Ecology is now accepted as a scientific discipline in its own right, and there are professional ecologists. This is due in no small measure to the influence of another gifted teacher and writer, the English ecologist Arthur G. Tansley (1871–1955). Tansley always insisted on strict definitions, rigorous use of language, and learning about natural communities by studying the flow of energy and nutrients through them. He strongly opposed loose comparisons between plant and animal communities and human societies.

Tansley advised the student of ecology to begin by studying plant ecology. The fact that plants provide the basis for all terrestrial life makes it impossible to study animal ecology without referring to plants and, therefore, to plant ecology. Animals are relevant, of course, through their effects on plants, and so are humans. In his textbook Practical Plant Ecology, published in 1923 and in a revised and enlarged edition as Introduction to Plant Ecology in 1946, Tansley wrote the following:

Thus anything like a complete study of the ecology of a plant community necessarily includes a study of the animals living in or feeding upon it. The influence of man upon plant communities is of first importance in all but the most uninhabited and the most sparsely inhabited regions of the earth. . . . we can never afford to lose sight of past and present human activities in their effects on the vegetation of countries which have long been inhabited and densely populated, like those of Western and Central Europe.

Tansley introduced the term ecosystem in “The Use and Abuse of Vegetational Concepts and Terms,” an article published in the journal Ecology in 1935, but he did not coin the word. It was first used in 1930 by the British botanist Arthur Roy Clapham (1904–90) in response to an inquiry by Tansley, who had asked him to think of a word to describe the physical, chemical, and biological components of an environment when these are considered together. Tansley defined the term in Introduction to Plant Ecology, where he used biome in a different sense from the modern one, using it to describe “the whole complex of organisms—both animal and plants—naturally living together as a sociological unit,” and continued:

A wider conception still is to include with the biome all the physical and chemical factors of the biome's environment or habitat—those factors which we have considered under the headings of climate and soil—as parts of one physical system, which we may call an ecosystem, because it is based on the oikos or home of a particular biome.

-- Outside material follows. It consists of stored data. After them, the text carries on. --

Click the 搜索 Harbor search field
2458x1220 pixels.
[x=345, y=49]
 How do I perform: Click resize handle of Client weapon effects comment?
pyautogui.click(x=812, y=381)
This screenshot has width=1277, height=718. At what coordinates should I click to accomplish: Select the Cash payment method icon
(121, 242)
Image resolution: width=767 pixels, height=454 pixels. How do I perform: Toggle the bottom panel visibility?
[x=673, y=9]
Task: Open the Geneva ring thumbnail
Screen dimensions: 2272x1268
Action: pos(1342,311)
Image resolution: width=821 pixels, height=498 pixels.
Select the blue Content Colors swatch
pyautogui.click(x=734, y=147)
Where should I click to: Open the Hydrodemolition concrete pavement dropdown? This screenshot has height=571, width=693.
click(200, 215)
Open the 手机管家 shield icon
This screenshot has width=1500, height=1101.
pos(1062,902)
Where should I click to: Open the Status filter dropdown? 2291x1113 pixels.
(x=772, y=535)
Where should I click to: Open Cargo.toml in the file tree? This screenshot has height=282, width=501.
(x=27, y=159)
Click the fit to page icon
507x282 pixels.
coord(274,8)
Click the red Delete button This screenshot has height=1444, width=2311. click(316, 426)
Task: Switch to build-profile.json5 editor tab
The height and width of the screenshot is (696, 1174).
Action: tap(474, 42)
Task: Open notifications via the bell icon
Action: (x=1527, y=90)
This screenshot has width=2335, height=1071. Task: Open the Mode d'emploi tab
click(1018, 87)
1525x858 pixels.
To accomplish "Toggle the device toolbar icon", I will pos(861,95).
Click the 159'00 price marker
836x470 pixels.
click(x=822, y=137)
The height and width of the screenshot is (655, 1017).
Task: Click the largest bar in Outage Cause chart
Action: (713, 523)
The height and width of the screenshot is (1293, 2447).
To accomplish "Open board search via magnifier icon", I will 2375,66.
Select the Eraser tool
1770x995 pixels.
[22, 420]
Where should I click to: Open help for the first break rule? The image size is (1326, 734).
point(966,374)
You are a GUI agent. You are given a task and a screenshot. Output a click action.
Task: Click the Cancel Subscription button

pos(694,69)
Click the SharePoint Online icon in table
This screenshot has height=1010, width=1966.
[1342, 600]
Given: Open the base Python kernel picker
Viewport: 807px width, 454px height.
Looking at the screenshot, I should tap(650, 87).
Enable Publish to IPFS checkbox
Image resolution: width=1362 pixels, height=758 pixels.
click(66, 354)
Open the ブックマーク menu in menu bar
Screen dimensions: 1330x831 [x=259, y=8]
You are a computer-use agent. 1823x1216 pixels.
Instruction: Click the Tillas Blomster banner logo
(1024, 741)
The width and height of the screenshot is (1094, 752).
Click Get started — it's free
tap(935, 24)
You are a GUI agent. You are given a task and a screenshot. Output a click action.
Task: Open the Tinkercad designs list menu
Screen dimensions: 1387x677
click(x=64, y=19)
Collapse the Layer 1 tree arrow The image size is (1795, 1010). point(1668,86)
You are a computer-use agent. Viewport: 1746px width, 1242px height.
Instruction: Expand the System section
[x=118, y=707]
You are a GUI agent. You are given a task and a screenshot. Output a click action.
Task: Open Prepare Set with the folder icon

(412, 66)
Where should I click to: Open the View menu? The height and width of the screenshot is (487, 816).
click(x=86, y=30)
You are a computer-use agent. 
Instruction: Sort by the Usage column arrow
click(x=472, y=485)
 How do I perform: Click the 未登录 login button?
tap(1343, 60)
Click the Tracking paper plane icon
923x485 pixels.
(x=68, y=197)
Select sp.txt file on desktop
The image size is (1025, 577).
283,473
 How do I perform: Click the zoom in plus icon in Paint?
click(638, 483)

Arthur George Tansley was born in London on August 15, 1871. He attended Highgate School from 1886 until early 1889, when he entered University College London to study science. He studied botany at Trinity College, University of Cambridge, graduating in 1894. After graduating from Cambridge, he returned to University College as a demonstrator in botany and assistant to his former teacher, Francis Oliver (1864–1951).

Tansley spent the years 1900 and 1901 studying the plants of Egypt, Sri Lanka, and the Malay Peninsula. Following his return to Britain, in 1902 he founded The New Phytologist—phytology is the study of plants. He was editor of this journal from its first issue until 1931. In 1907 Tansley became a lecturer in botany at Cambridge, where he remained until 1923. He had grown interested in psychology, and in 1923 he resigned from Cambridge and spent a year in Vienna studying under Sigmund Freud. In 1927 Tansley was appointed Sherardian Professor of Botany at the University of Oxford, where he remained until he retired in 1939.

Tansley was the first president of the British Ecological Society in 1913 and editor of the society's Journal of Ecology from its first edition in 1916 until 1938. He was elected a fellow of the Royal Society in 1915. In 1941 Tansley was awarded the gold medal of the Linnean Society. He was knighted in 1950. Sir Arthur Tansley died at Grantchester, near Cambridge, on November 25, 1955.